Vous êtes l’un des réalisateurs de «Résolution» qui a été en compétition dans la catégorie «Longs métrages» au dernier Fespaco. Dites-nous comment s’est passé le tournage du film
Le tournage de «Résolution» s’est très bien passé. On a tourné sur à peu près deux mois. Il y avait une équipe dynamique, jeune et nous étions presqu’une cinquantaine de personnes. C’était une équipe vraiment dynamique. Pour certains c’était le premier long métrage. J’en suis, personnellement, à mon deuxième en co-réalisation. Ce fut une très belle expérience.
Qu’est-ce qui vous a poussés à adresser la thématique de la violence conjugale ?
Il ne s’agit pas directement de nous, mais plutôt de la productrice Evelyne Ily Juhen qui nous a contactés. Elle a d’abord contacté la scénariste Fatim Diaby et ensemble elles ont travaillé sur un scénario pendant presqu’une année. Et après, elle nous a contactés, Marcel Sangne (Ndlr, le co-réalisateur) et moi pour essayer de mettre cette idée en scène. C’est une histoire que nous aussi nous nous sommes appropriée et que nous avons essayé de raconter du mieux que nous avons pu pour vraiment passer le message que voulait passer la productrice.
Qui a dirigé les acteurs sur les différents plateaux ?
Nous les avons dirigés ensemble Marcel et moi. On faisait d’abord une mécanique ensemble, ensuite on vérifiait la caméra, on faisait une répétition et on revenait pour arranger ce qu’il fallait arranger au niveau du jeu des acteurs. Quand on avait une bonne mécanique, on pouvait lancer le tournage de la première prise.
Qu’avez-vous ressenti après la première projection, au ciné Burkina, lorsque le publique s’est levé pour un standing ovation ?

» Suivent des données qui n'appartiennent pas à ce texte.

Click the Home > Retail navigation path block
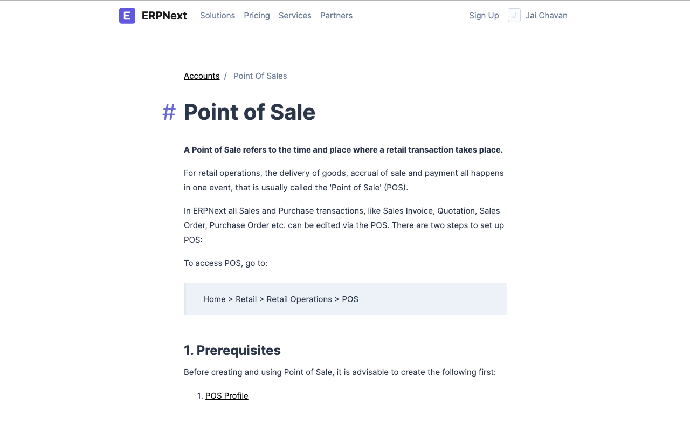This screenshot has height=431, width=690. (346, 299)
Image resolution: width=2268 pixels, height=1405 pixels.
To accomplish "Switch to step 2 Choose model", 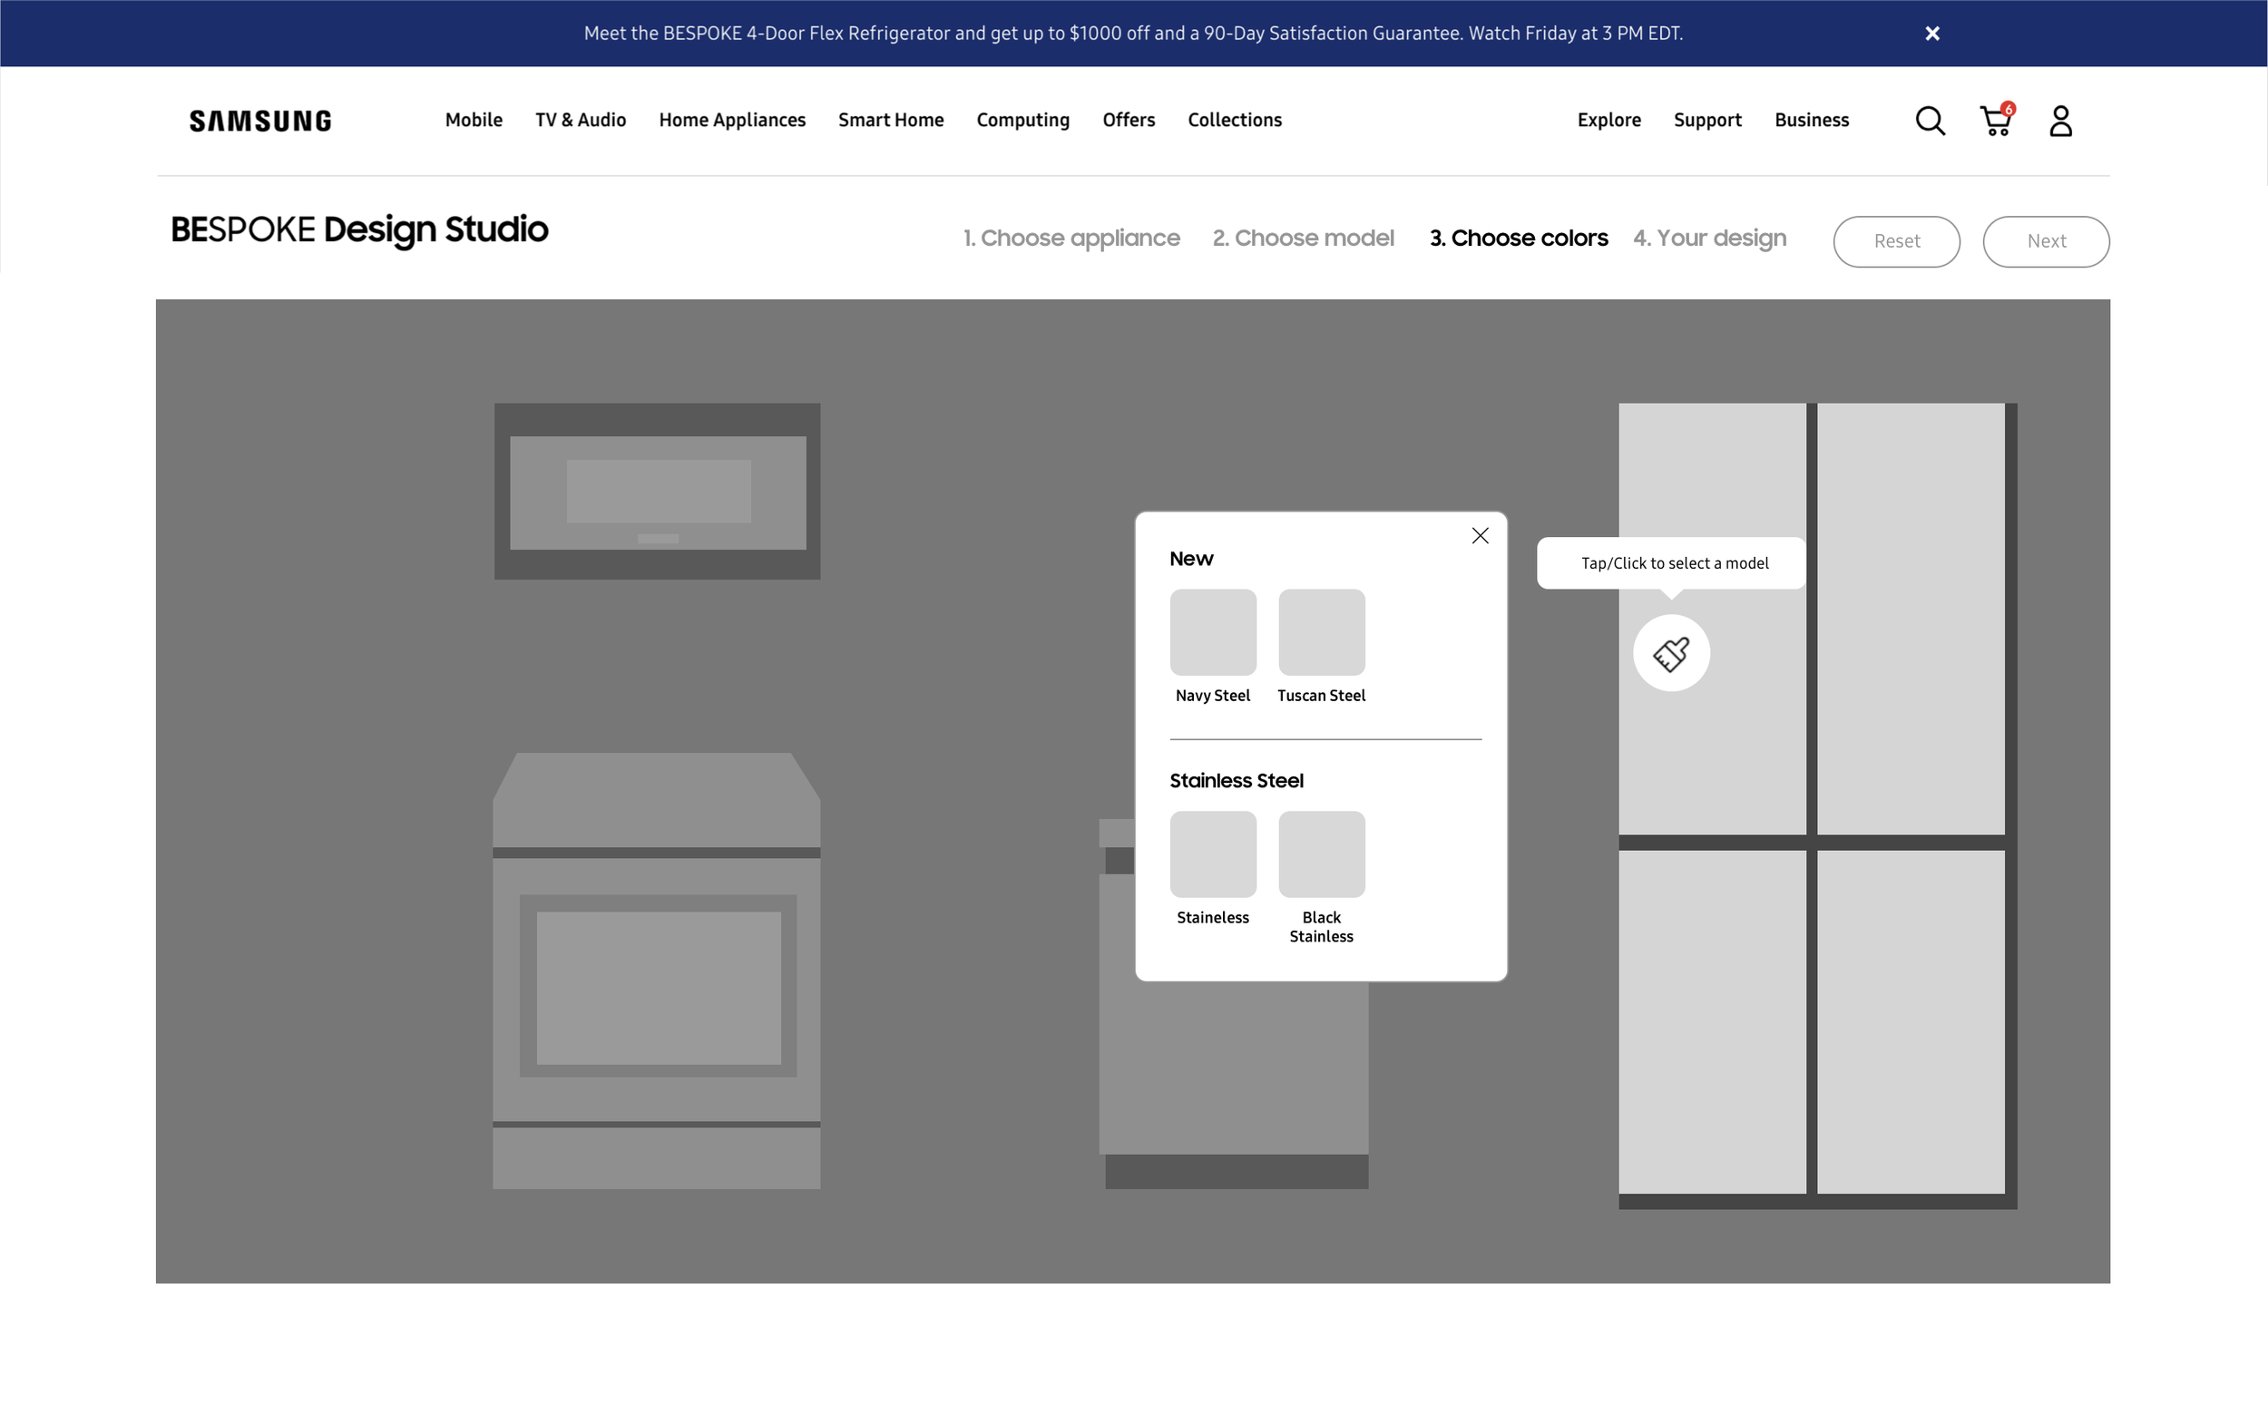I will point(1303,239).
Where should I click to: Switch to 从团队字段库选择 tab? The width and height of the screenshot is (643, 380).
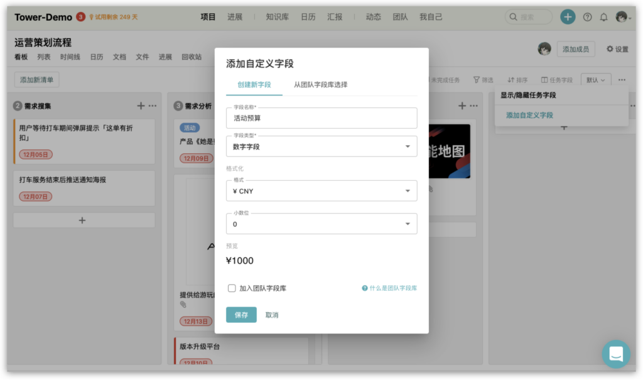[320, 84]
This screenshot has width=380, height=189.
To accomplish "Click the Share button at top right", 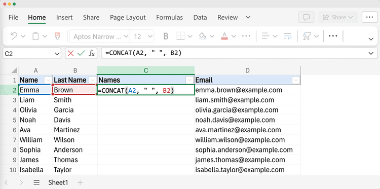I will [x=338, y=17].
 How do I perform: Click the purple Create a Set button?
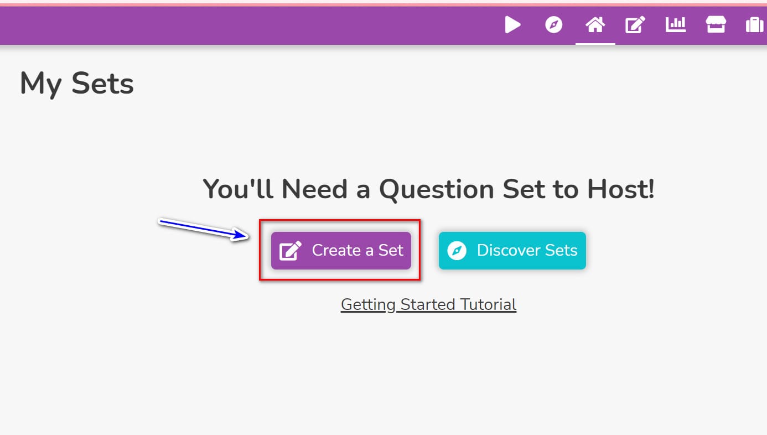[341, 251]
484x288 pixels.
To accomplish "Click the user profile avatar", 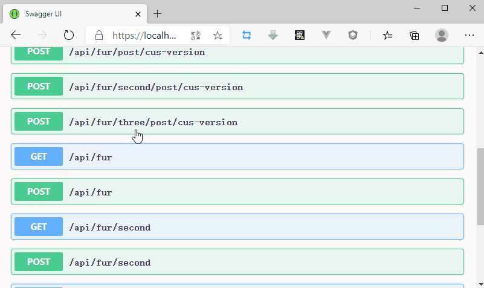I will tap(442, 35).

Nous étions très satisfaits. Pour être très francs, participer au Fespaco, surtout à ce cinquantenaire, c’est très important. Ça représente beaucoup pour nous. Le fait que le travail que nous accomplissons en tant que jeunes soit reconnu est pour nous un motif de satisfaction. J’ai personnellement été agréablement surpris et satisfait de voir que le public a réagi à des moments où on voulait qu’il réagisse. On était vraiment satisfaits de la réaction du public, surtout des Ivoiriens qui sont venus soutenir le film qui a représenté la Côte d’Ivoire pour le trophée principal.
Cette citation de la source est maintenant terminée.